■ **WHAT YOU HAVE TO DO**:
Would you output the listing exactly, with every image omitted?
************
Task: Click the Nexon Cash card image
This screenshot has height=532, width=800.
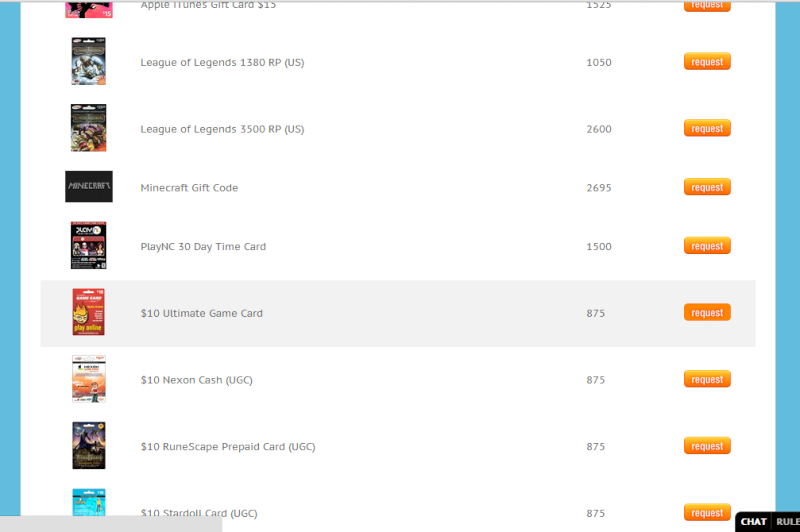Action: [x=89, y=379]
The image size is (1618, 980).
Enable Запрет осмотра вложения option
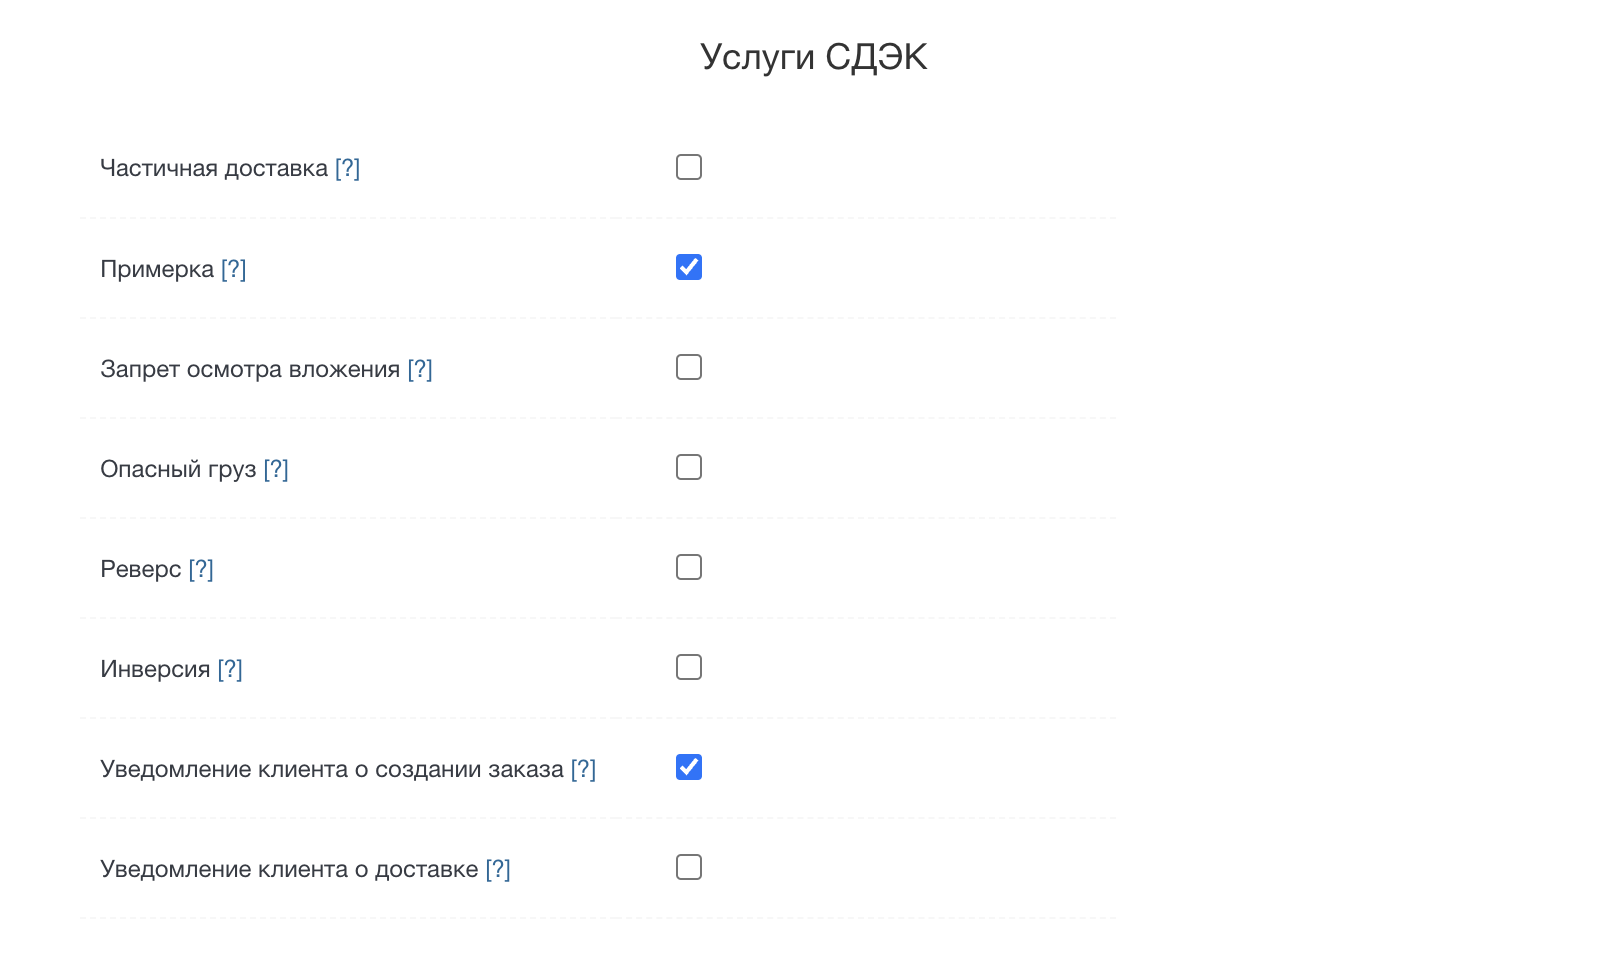(x=688, y=367)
************
■ **WRITTEN ANSWER**:
Task: Click the Nexon Cash card image
This screenshot has height=532, width=800.
Action: [x=89, y=379]
The image size is (1618, 980).
Enable Запрет осмотра вложения option
(x=688, y=367)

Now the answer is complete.